Project description:This study investigated the use of resting-state electroencephalography (EEG) data to help differentiate posttraumatic stress disorder (PTSD) symptom factors. The sample, 147 combat-exposed OIF/OEF (Operation Iraqi Freedom/Operation Enduring Freedom) Veterans and service members, was a polytrauma population with variable PTSD and mild traumatic brain injury (mTBI) diagnoses. Participants completed the PTSD Checklist (PCL) and resting-state EEG was assessed for 10 minutes, with eyes closed.

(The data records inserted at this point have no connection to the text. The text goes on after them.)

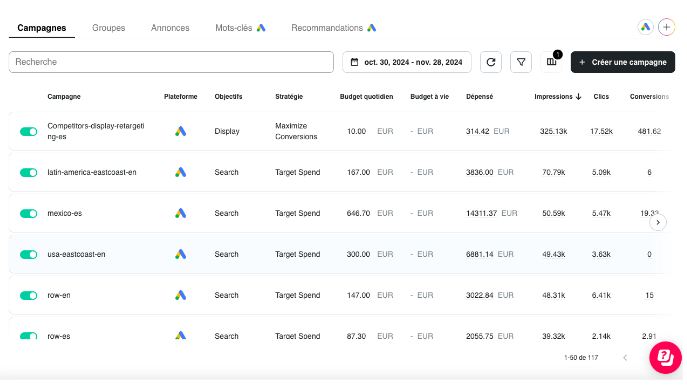Disable the Competitors-display-retargeting-es campaign toggle
The image size is (687, 385).
click(28, 131)
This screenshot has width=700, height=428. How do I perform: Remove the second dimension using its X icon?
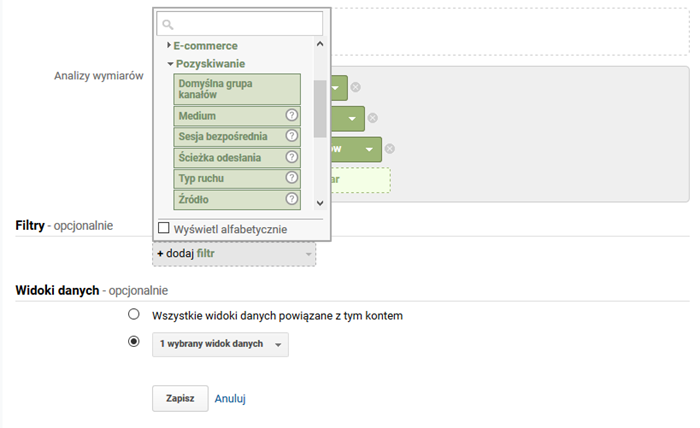pyautogui.click(x=373, y=118)
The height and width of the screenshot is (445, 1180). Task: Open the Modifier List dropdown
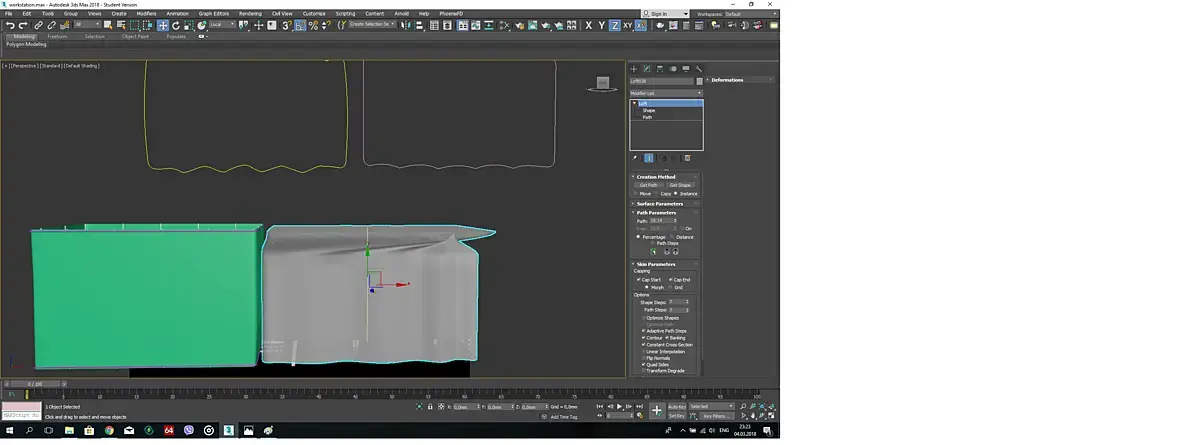click(x=666, y=93)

Regional averages of absolute power in alpha, beta, delta, and theta frequency bands were computed to estimate a single EEG common factor per band. An oblique 4 common-factor model was then fit to the 17 PCL items that included a residual EEG factor as an exogenous predictor with the group mean effect of mTBI on the EEG factor removed. Separate comparative model testing sequences for the alpha, beta, delta, and theta EEG factor frequency bands were conducted. An inverse relationship of delta and theta frequency bands on avoidance and numbing symptom factors (but not re-experiencing and hyperarousal) was found. Results provide evidence for possible neurobiological basis for the 4 PTSD symptom factors.